Laura Secord

Laura Secord, Canadian war heroine, 1775-1868

Before her name became synonymous with chocolate in Canada, Laura Secord was an unsung heroine of the 1812 war who ran 32 kilometres through the Niagara bush to carry vital information to a British Lieutenant. Because of her daring act, and with the assistance of the Kahnawake Mohawks, he escaped capture and forced the surrender of 600 American troupes in what was called the Battle of Beaver Dams. She was 83 years old before she received recognition for her heroism. 

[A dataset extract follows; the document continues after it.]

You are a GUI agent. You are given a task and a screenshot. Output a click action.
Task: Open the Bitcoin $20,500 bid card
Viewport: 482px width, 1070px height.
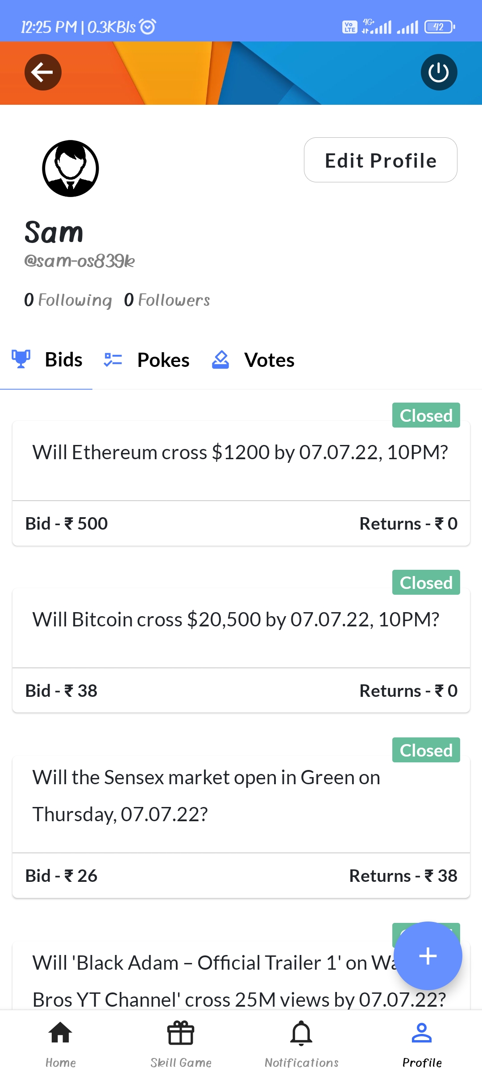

Laura Secord was born in Great Barrington, Mass. and had three sisters. Her mother died when she was 8 and her father remarried twice, adding many more children to the family. When Secord was 20 they immigrated to Upper Canada where her father became a homesteader, founding the town of Ingersoll, which was their surname. She soon married a young shopkeeper named James Secord and they set about starting a family. They had six daughters and a son.

James Secord was called to battle in 1812 and when he didn’t return home, Secord set out to find him, searching through fallen soldiers on the battlefield until she did, severely wounded. She brought him home and nursed him back to health, all the while tending to the seven children and running the farm. Though he survived, he was permanently disabled, and they lived off his meager military pension. 

On June 22 1813, Secord overhead American soldiers planning to capture the British Lieutenant, and decided to set out with her sister to deliver the warning. She told the soldiers, who had taken over the Secord family home, that she was visiting a sick sister. Secord and her sister ran for 18 hours, arriving with blistered and bloody feet in a First Nations village. They  explained to them their mission, saying “the big knives are coming,” and the chief brought her to the Lieutenant to deliver the message. The rest is Canadian history. 

After her husband’s death, Secord opened a school for the children of the local Chippawa First Nation. Finally, in 1860, the Prince of Wales heard of her story and awarded Secord 100 Pounds for her bravery. Her portrait hangs in the Parliament building in Toronto and you can visit the Laura Secord Homestead in Queenston, Ontario.